INSTRUCTIONS TO FOLLOW:
Please show every line from the entries that carries the word "MDZol".

*** DATA SHOWN ***

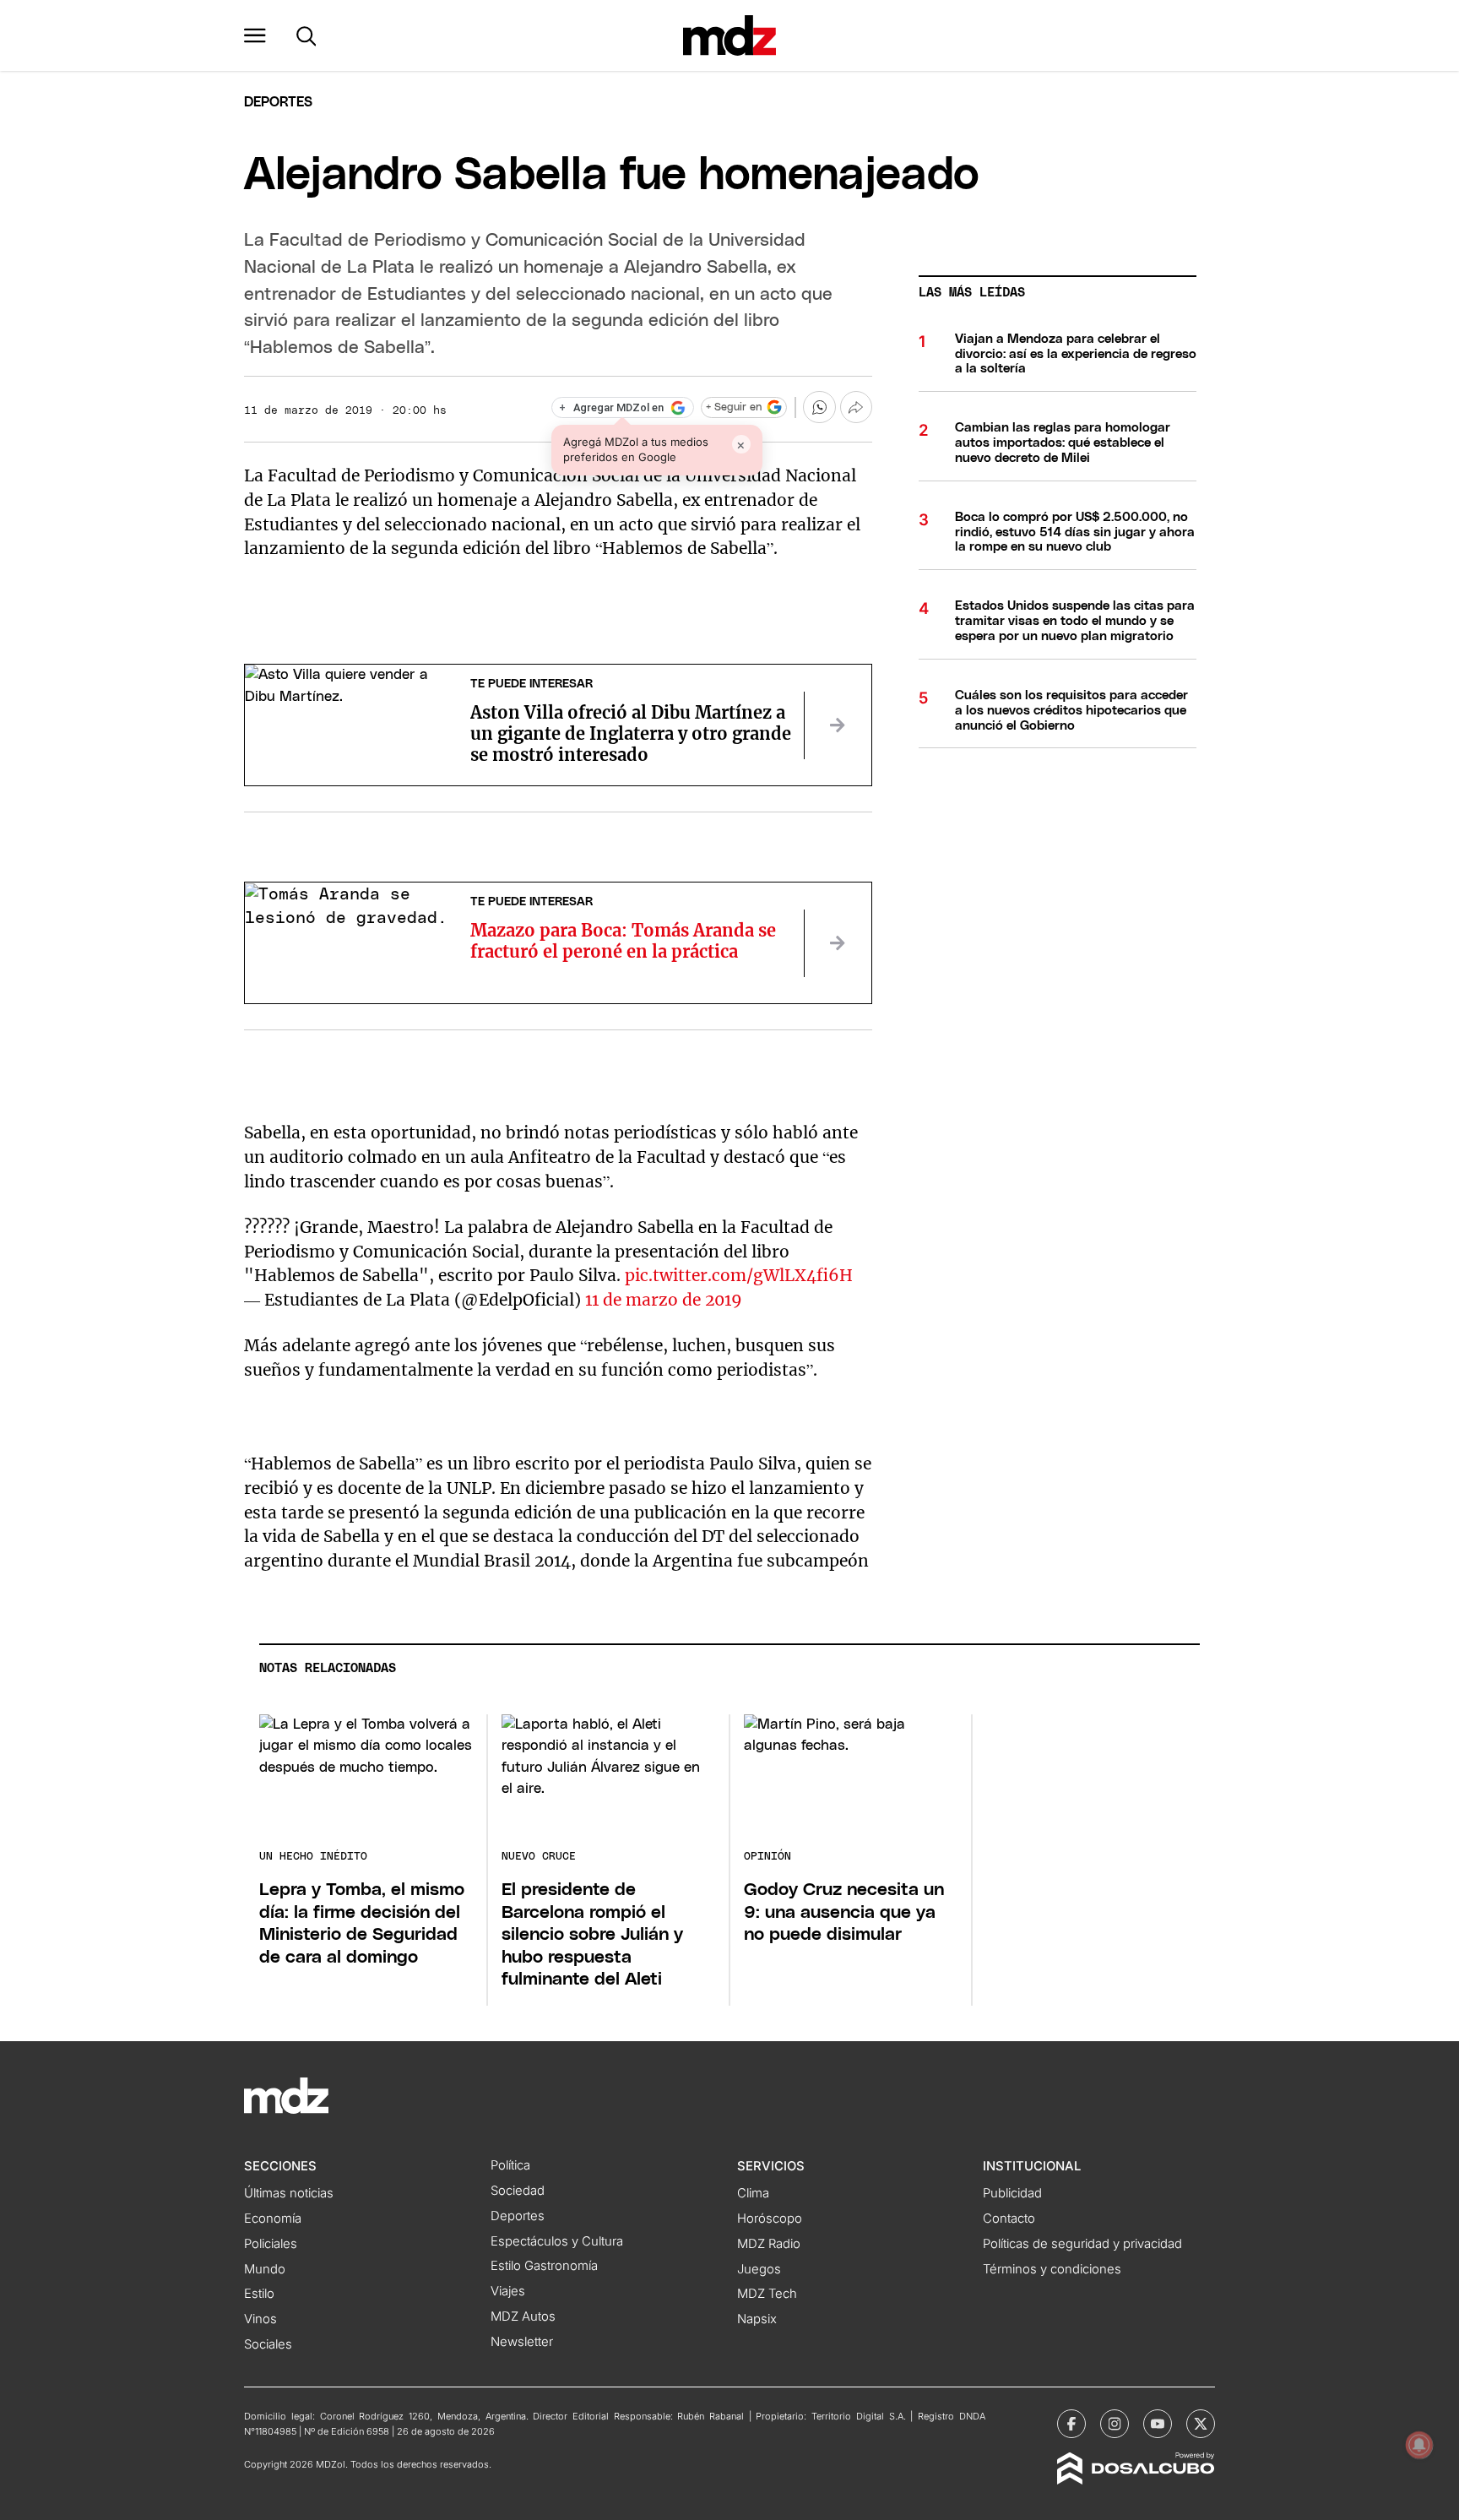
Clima (753, 2193)
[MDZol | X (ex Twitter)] (1200, 2423)
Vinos (260, 2319)
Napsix (757, 2319)
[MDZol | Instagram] (1114, 2423)
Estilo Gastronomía (544, 2265)
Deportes (278, 102)
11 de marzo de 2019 (663, 1300)
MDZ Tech (767, 2293)
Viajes (508, 2291)
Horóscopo (769, 2218)
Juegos (759, 2269)
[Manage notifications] (1419, 2444)
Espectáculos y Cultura (557, 2241)
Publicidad (1012, 2193)
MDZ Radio (768, 2243)
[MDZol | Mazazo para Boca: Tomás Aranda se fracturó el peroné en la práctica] (837, 943)
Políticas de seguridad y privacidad (1082, 2243)
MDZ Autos (523, 2316)
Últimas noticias (289, 2193)
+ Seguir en (734, 407)
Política (510, 2165)
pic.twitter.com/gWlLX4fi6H (739, 1275)
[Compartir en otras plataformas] (856, 407)
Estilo (259, 2293)
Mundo (264, 2269)
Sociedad (518, 2190)
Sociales (268, 2344)
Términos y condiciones (1052, 2269)
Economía (272, 2218)
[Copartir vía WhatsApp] (819, 407)
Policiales (270, 2243)
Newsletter (522, 2341)
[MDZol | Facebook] (1071, 2423)
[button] (255, 35)
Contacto (1009, 2218)
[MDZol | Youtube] (1157, 2423)
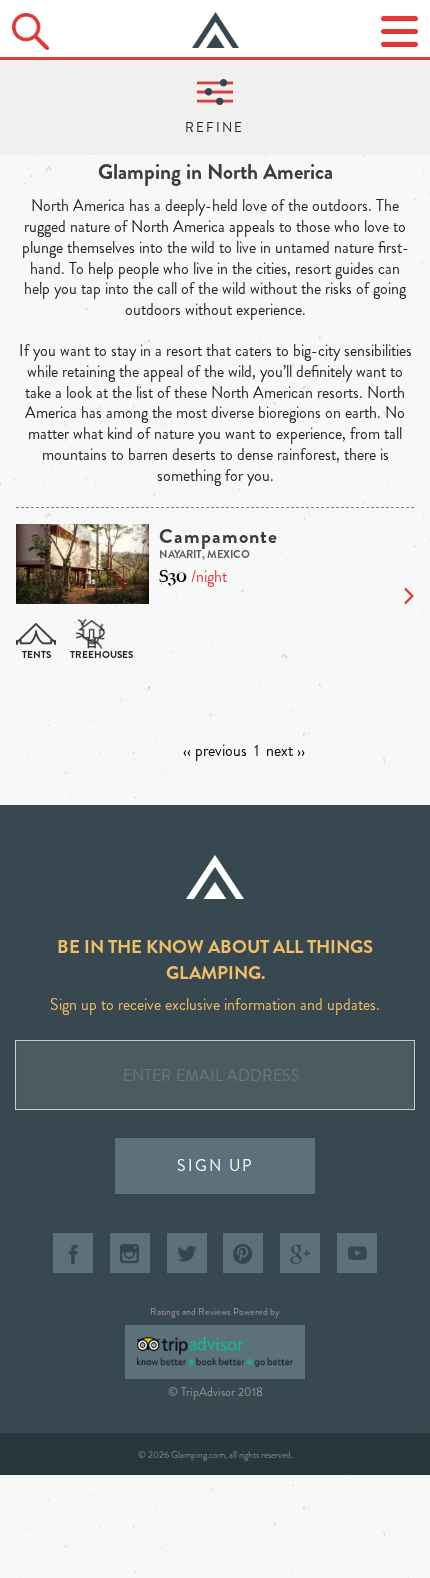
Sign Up (215, 1165)
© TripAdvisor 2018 (215, 1392)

*** End of DATA SHOWN ***

ANSWER FOR THIS EXERCISE:
[MDZol | X (ex Twitter)] (1200, 2423)
[MDZol | Instagram] (1114, 2423)
[MDZol | Mazazo para Boca: Tomás Aranda se fracturó el peroné en la práctica] (837, 943)
[MDZol | Facebook] (1071, 2423)
[MDZol | Youtube] (1157, 2423)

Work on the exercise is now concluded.